One sale gives potentially a lifetime of income. Get several of these and you have what is called "autopilot" income. You'll also see this in simple things, such as where a person continually re-news his domain name and his ISP hosting. (As in Domain Samurai - which has a good affiliate program.)

If you can become an affiliate on that chain, you'll get a piece of that action as long as that person continues to renew these services. And is why people who sell Insurance (and who own Insurance companies) become very well off indeed.

While fashions and food needs change, children grow up, and pets get older - people will usually stay with their same Insurance companies for years - and will often expand their coverage to include other items they own. (No, I haven't researched Insurance companies to find out which has a good affiliate program - but thanks for asking. Now this starts to make sense, yes?)

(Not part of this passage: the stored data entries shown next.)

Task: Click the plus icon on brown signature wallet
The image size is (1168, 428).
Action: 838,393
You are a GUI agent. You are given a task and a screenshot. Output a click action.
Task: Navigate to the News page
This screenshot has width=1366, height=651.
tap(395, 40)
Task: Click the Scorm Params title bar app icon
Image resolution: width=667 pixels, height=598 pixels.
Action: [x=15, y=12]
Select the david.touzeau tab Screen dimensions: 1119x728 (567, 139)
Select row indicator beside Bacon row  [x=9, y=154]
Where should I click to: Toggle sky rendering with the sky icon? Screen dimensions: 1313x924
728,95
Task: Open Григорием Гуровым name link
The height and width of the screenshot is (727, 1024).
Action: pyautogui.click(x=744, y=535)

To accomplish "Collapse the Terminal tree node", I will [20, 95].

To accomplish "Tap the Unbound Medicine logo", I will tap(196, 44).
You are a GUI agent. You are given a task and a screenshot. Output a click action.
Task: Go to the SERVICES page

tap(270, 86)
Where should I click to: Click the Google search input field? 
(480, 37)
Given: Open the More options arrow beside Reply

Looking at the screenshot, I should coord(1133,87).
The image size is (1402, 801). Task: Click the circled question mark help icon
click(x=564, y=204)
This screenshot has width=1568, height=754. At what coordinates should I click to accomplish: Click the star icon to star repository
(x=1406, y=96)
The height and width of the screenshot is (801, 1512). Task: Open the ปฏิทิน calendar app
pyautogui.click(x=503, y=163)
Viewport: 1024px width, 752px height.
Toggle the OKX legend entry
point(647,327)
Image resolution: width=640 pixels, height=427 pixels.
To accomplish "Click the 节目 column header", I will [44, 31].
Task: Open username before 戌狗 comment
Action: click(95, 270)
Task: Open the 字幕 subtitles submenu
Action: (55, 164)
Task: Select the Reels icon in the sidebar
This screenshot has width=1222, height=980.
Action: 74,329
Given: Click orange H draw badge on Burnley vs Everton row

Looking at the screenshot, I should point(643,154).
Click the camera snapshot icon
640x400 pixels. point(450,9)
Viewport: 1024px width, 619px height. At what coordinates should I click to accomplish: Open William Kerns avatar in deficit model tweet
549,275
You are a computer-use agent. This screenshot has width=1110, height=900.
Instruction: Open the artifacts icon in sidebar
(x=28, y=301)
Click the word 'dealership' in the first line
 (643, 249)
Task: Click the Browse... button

By supporting companies which have affiliate programs, you can get people funneled through your site and link to buy these programs. And then you get a continuing income based on those sales.

Oh No -- Not "Network Marketing"....

And this is where "Network Marketing" comes in. Regardless of the bad press it gets, the principle is to have people selling under you which gives you a piece of their action as well as your own sales. You would prefer to get programs which are at least 2-tier affiliate programs - meaning you can sign up people and get commissions from their sales as well, and they in turn can sign up a person under them for their own commissions, and so on. (And yes, Insurance Companies utilize this same principle from top to bottom in their organizations, as well as any sales company or sales section. People get paid by their production, but also take a piece of the pie of those salespeople under them who are producing.)

My book, Online Sunshine Plan (OSP) deals with making an "online" living in general terms. The underlying basic is that the Internet is built on information and usable content. The search engines are evolved from helping people find out what they want by constantly studying what people want and how they want it presented to them.

What ranks on the search engine findings are simply the content which best answers the question being asked. Google published guidelines for these years ago and simply following their outline gets the best results.
You find problems people have, then find an affiliate program which solves those problems. Providing content in a way that the search engines can use - you get a large number of people to visit your site and click on those links to visit those affiliate programs. When they buy, you get credit for the sale and a commission payment (or in Amazon's parlance - advertising fees.)

All that work in OSP deals with the Internet as a content-driven scene. However, it's only one of several ways to get visitors to opt-in to your program or someone else's (which you are writing/blogging/videoing about.)

There are  5 main ways to earn income online:

1. Organic SEO - being at the top of the rankings and so getting search engine traffic to your page
2. Classified Ads - driving to a landing page for conversion to sales.
3. PPC - also driving to a landing page for conversion to sales.
4. Email - biggest app on the Internet, you develop a stable of readers and provide them good content and opportunities.
5. Social Networking - Facebook is a prime example right now. Engaging in chats can lead to off-line conversations where you can personally pitch your offer. (Takes considerable time-investment.)

All of these have minimal finances invested if you know what you are doing. Mostly you are investing time. And as you get better at writing and posting online, you'll get improved results (income).

The reason affiliate programs are easier to get started than developing your own product is that these companies are doing the research to create effective landing pages. (Nothing like spending years perfecting a product or service which wasn't ever an item people really need in their lives.)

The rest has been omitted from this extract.